#### [What you are asked to do]
When you reach a picture, skip it, and retype every line below exactly.

# # # # # # #

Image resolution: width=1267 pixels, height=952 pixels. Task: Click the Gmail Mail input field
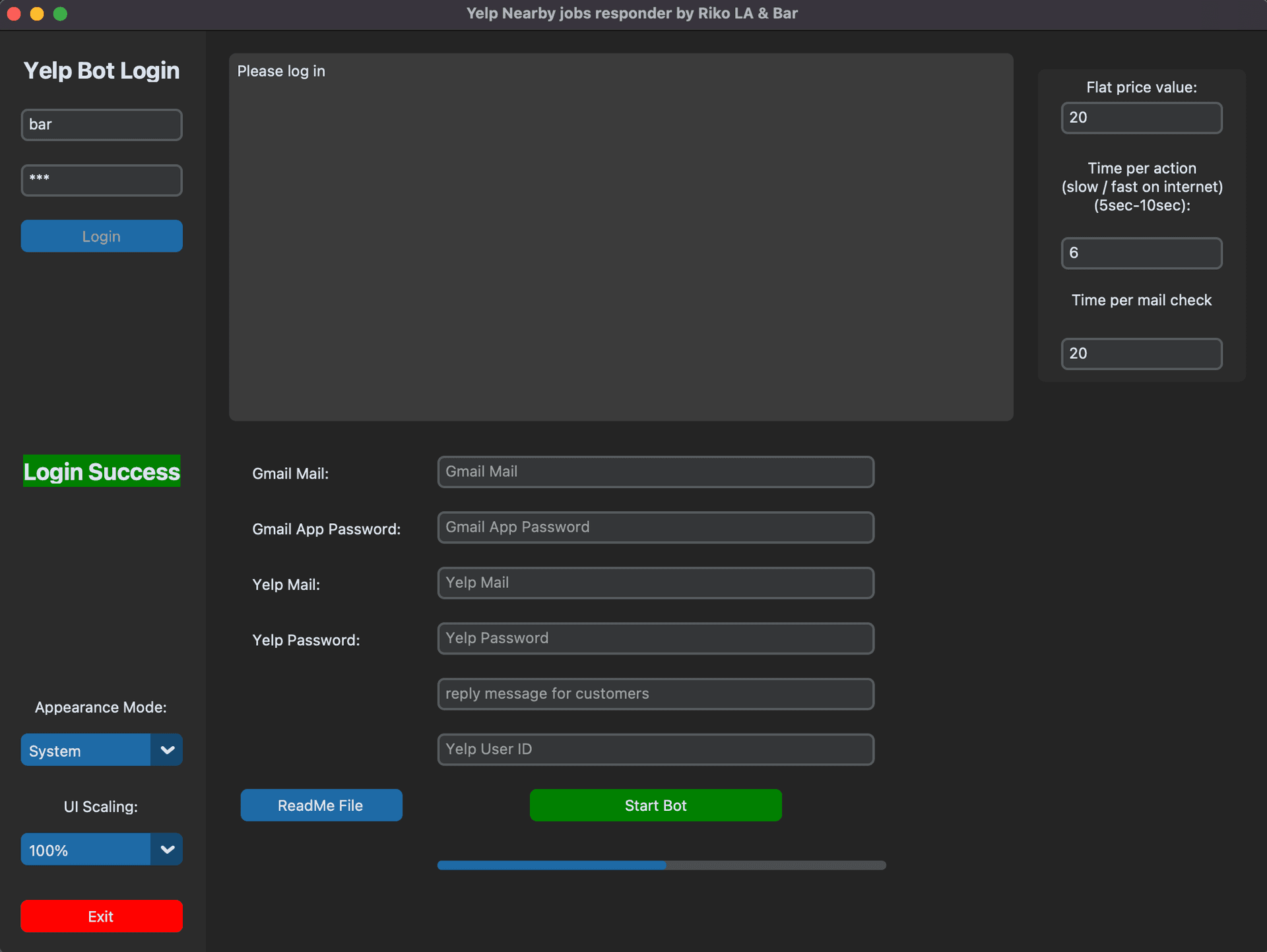[x=655, y=472]
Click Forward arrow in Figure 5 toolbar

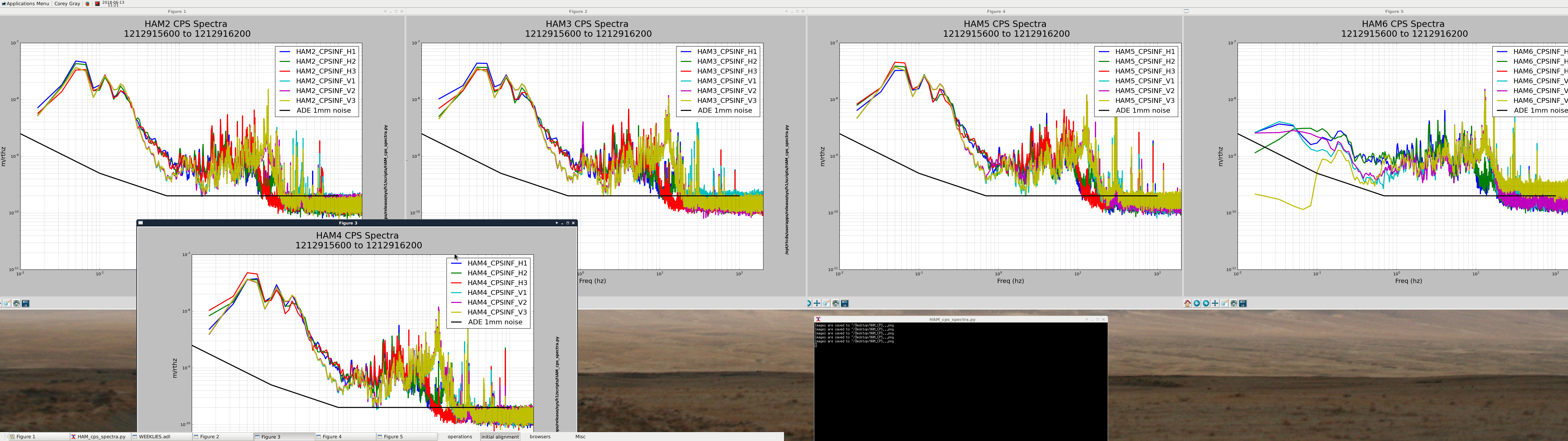coord(1206,303)
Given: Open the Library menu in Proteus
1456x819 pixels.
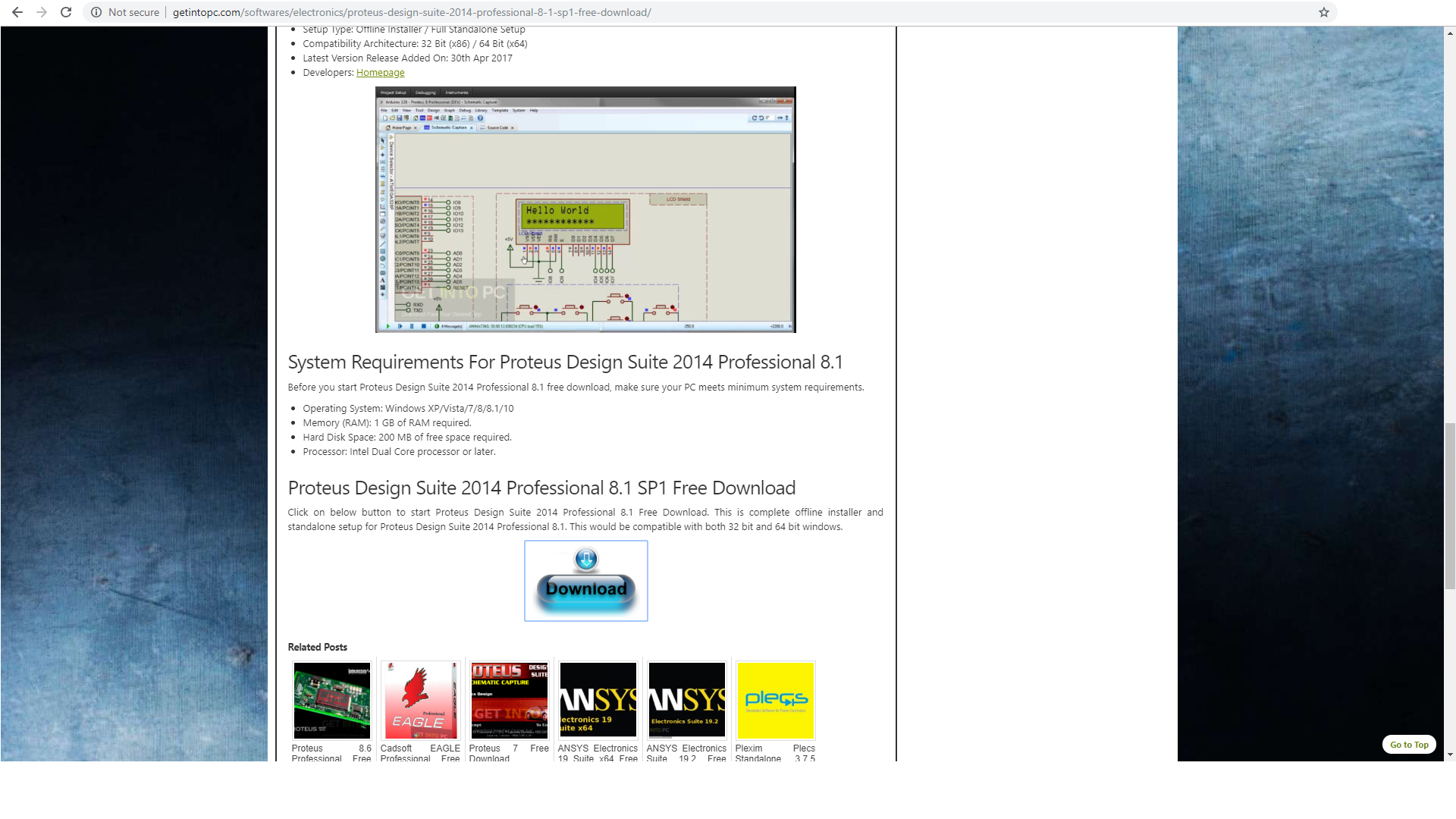Looking at the screenshot, I should pos(482,110).
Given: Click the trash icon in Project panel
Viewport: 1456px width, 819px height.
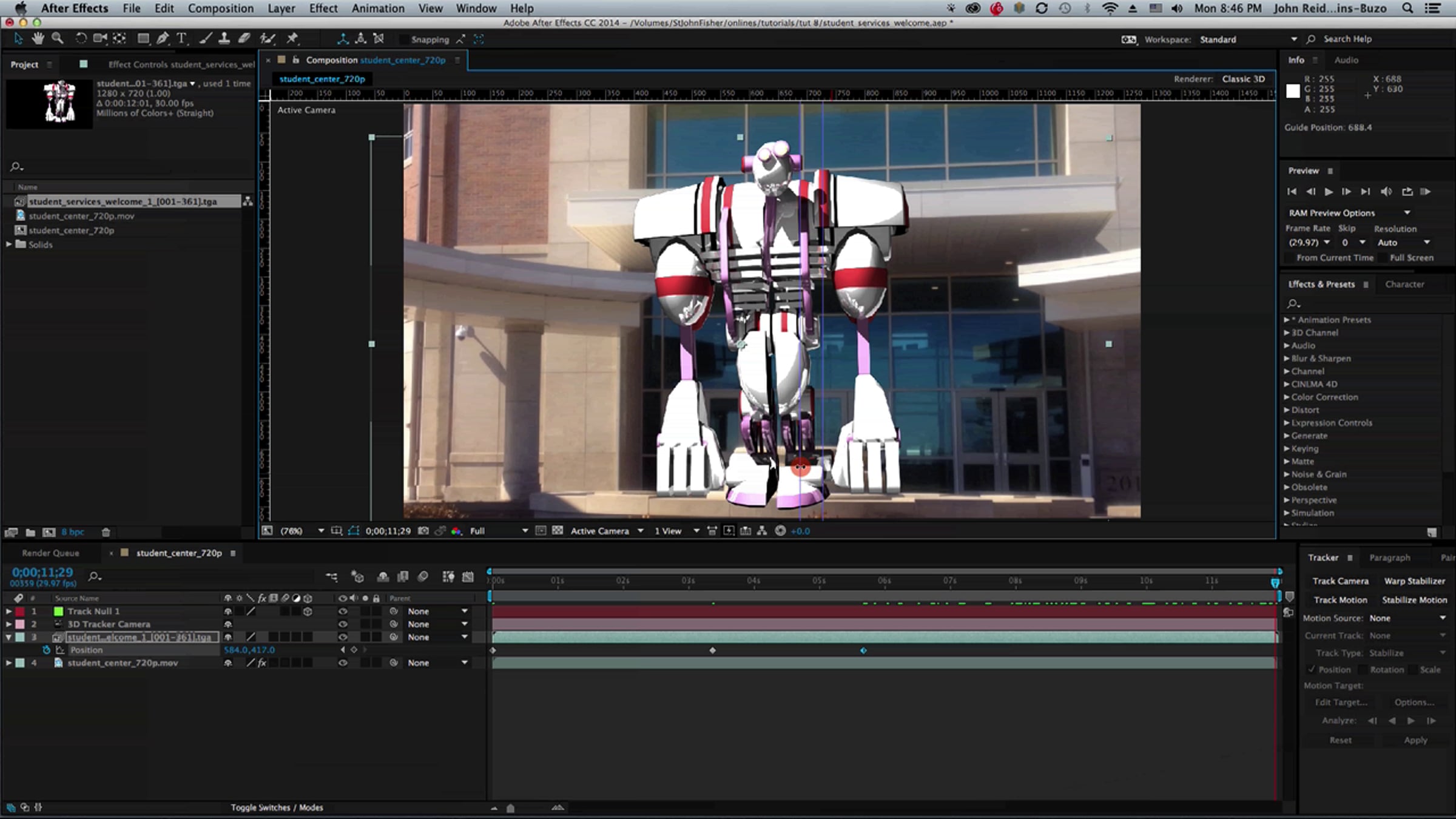Looking at the screenshot, I should pos(106,532).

# # # # # # #

#### [Output of the task]
Image resolution: width=1267 pixels, height=952 pixels. Task: Click the Gmail Mail input field
[x=655, y=472]
Click Forward arrow in Figure 5 toolbar

coord(1206,303)
Given: Open the Library menu in Proteus
1456x819 pixels.
Looking at the screenshot, I should pos(482,110).
Given: Click the trash icon in Project panel
Viewport: 1456px width, 819px height.
Looking at the screenshot, I should pos(106,532).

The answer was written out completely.